Records from a data collection
- Opening Delimiter -
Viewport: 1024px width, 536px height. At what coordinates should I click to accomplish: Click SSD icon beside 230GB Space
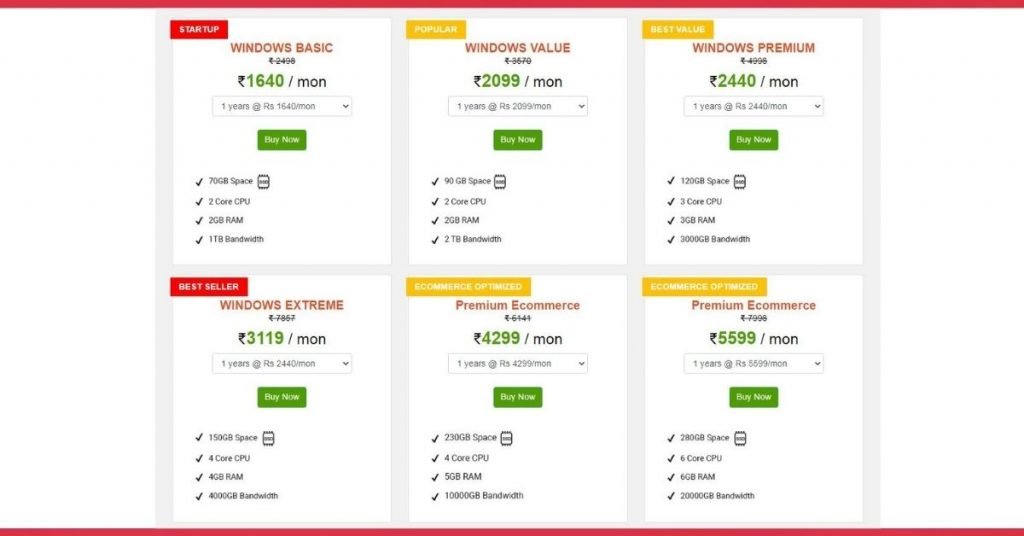pyautogui.click(x=506, y=438)
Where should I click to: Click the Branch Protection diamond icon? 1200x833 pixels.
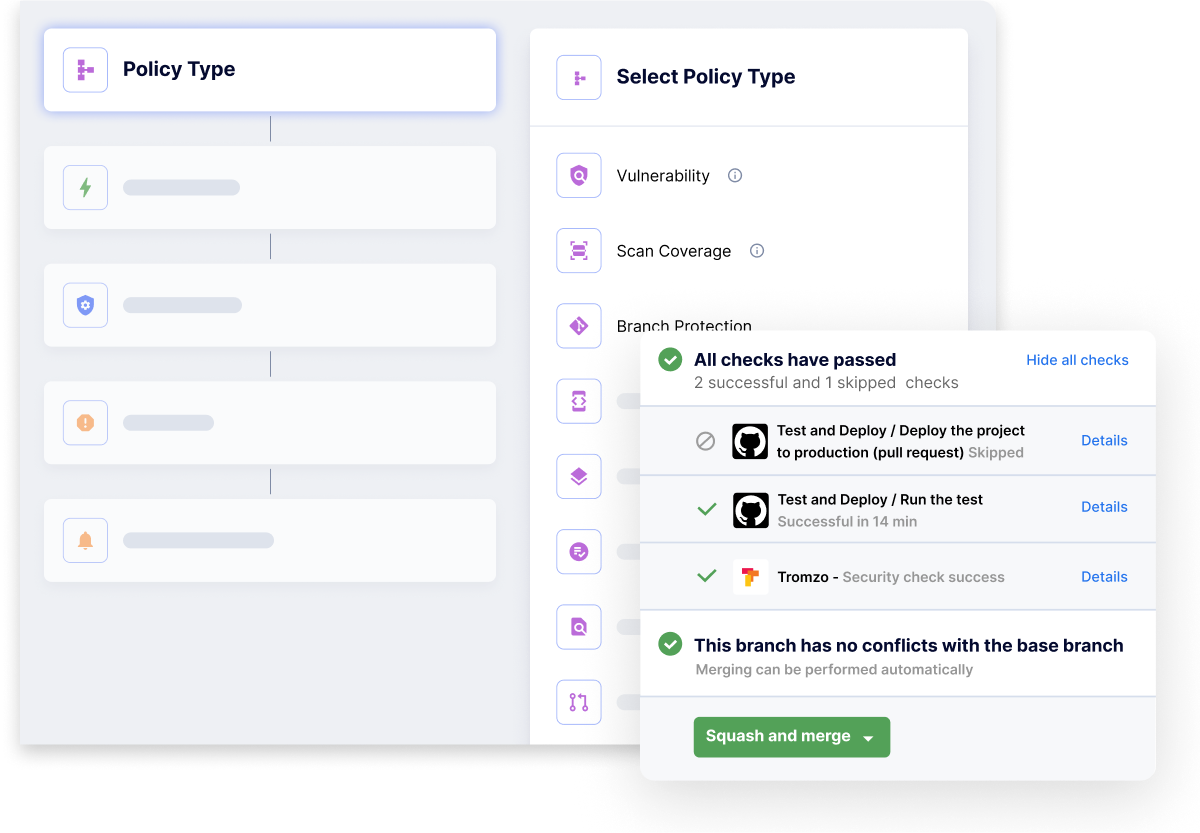(x=578, y=325)
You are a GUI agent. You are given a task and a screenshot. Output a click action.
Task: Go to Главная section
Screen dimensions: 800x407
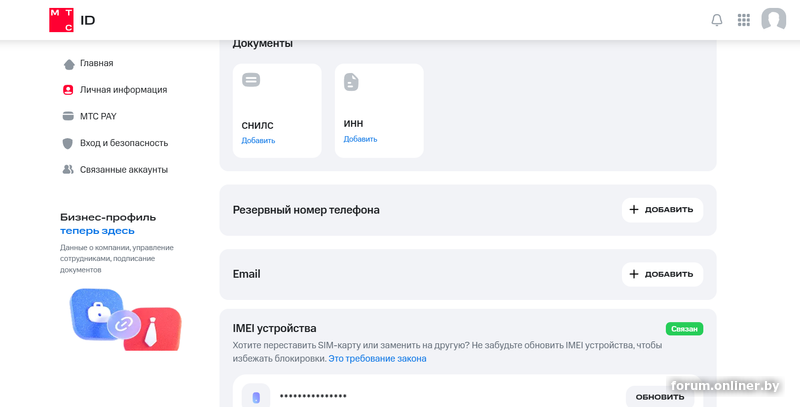[x=96, y=63]
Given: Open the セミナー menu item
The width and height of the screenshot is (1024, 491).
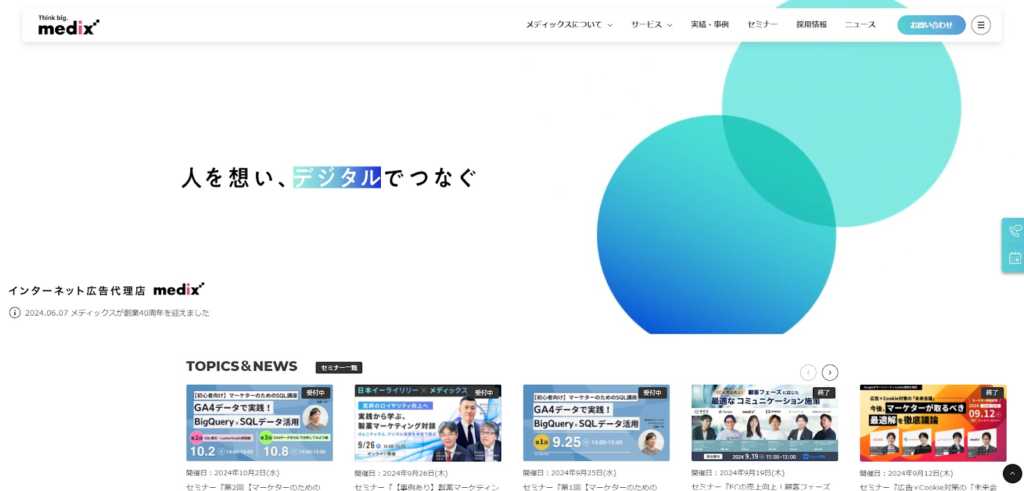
- Closing Delimiter -
Restate the records above in full and word for word, but do not carry over any pictures.

*Output for this task*.
Viewport: 1024px width, 536px height. At what coordinates should I click to accomplish: Click SSD icon beside 230GB Space
pyautogui.click(x=506, y=438)
Where should I click to: Click the Branch Protection diamond icon? 1200x833 pixels.
(x=578, y=325)
You are a GUI agent. You are given a task and a screenshot. Output a click action.
Task: Go to Главная section
Screen dimensions: 800x407
[x=96, y=63]
Given: Open the セミナー menu item
The width and height of the screenshot is (1024, 491).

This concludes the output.